CoreLogic's research director, Tim Lawless, said "Expectations of lower interest rates, which solidified in February, look to be flowing through to improved buyer sentiment.
“Along with the modest rise in values, we have also seen an improvement in auction clearance rates, which have risen back to around long-run average levels across the major auction markets."
Three key takeaways from the current market
With 2025 now in full swing, a number of changing dynamics have emerged in our property markets. Here are a few of the headline trends worth following.
The first rate cut has already had a significant impact
While it's widely expected that interest rates will continue to drop throughout 2025, the RBA's first cut in February was enough to stimulate the market and entice Australian property buyers.
While affordability remains a key challenge, lower borrowing costs are encouraging more buyers back into the market, particularly in markets like Sydney and Melbourne where prices had softened the most.
If further rate cuts come this year, the momentum could build, leading to stronger price growth in the months ahead.
Supply is still dragging behind demand
One of the key factors supporting home values is the continued shortage of properties on the market.
Mr Lawless pointed out that, "Although total advertised supply levels are almost 1 per cent higher than a year ago, listings remain -7.9 per cent below the previous five-year average."
That lack of listings is now meeting stronger buyer demand in the face of declining interest rates, and it's a trend that sellers should keep a close eye on in their own suburbs.
"The reduced flow of fresh stock to market could be supporting some upward pressure on prices, especially if buyers are becoming more active amid higher sentiment and lower rates," Mr Lawless concluded.
Higher priced markets are leading the upswing
As CoreLogic analysis has often proven in the past, the early signs of a market recovery are typically most pronounced in areas with more premium prices, particularly when a rate cut is involved.
Upper quartile properties (ie. the most expensive 25 per cent of homes) in Sydney and Melbourne, which experienced some of the steepest declines during the rate hike cycle, are now seeing the strongest rebound.
Historically, higher-end markets tend to respond more quickly to shifts in interest rates, and this trend appears to be playing out again.
Buyers with greater borrowing capacity are taking advantage of the improved lending conditions, while sellers in these markets may find renewed interest in their properties.
What's next for Australian property?
The Australian property market seems to be turning a corner, but not all areas are bouncing back at the same pace.
Lower interest rates are helping to lift confidence, though borrowing power is still a bit restricted and affordability remains poor, which means the recovery could take time.

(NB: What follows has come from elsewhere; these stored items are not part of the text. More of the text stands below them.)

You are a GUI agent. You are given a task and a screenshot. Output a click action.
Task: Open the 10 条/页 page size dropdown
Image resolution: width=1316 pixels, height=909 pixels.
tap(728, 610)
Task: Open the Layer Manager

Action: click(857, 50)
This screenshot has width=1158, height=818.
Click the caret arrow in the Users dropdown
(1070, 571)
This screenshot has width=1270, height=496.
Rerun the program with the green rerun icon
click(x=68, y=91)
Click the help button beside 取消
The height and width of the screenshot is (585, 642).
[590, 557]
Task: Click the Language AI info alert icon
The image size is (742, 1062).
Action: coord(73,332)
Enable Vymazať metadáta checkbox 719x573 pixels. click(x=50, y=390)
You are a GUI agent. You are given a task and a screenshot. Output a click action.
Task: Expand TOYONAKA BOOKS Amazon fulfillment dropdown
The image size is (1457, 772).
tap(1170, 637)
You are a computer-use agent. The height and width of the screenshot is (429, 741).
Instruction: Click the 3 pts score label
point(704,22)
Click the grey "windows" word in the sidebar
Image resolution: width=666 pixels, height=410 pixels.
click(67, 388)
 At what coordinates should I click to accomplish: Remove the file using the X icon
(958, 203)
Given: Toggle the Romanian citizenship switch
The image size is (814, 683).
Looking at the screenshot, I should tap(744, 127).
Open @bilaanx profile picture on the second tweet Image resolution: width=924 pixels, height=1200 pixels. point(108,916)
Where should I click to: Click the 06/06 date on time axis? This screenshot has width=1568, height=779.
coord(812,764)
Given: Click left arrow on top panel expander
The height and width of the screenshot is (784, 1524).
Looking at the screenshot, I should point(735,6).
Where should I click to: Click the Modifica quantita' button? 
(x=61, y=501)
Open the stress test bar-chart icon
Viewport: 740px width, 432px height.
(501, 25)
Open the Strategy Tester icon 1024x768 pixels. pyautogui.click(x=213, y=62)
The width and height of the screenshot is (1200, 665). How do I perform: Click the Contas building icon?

Some of the markets that saw the biggest price drops — Hobart, the ACT, and Melbourne — are now in a good position for a comeback, especially in higher-end suburbs.
In fact, Sydney and Melbourne’s premium markets have historically responded the fastest to rate cuts, and that trend looks set to continue.
More buyers are feeling optimistic, but with migration slowing down, demand might not surge as quickly as it has in the past.
With construction levels still low, especially for apartments, property prices could stay well supported, and if the RBA continues cutting rates, we might see an even stronger rebound as 2025 unfolds.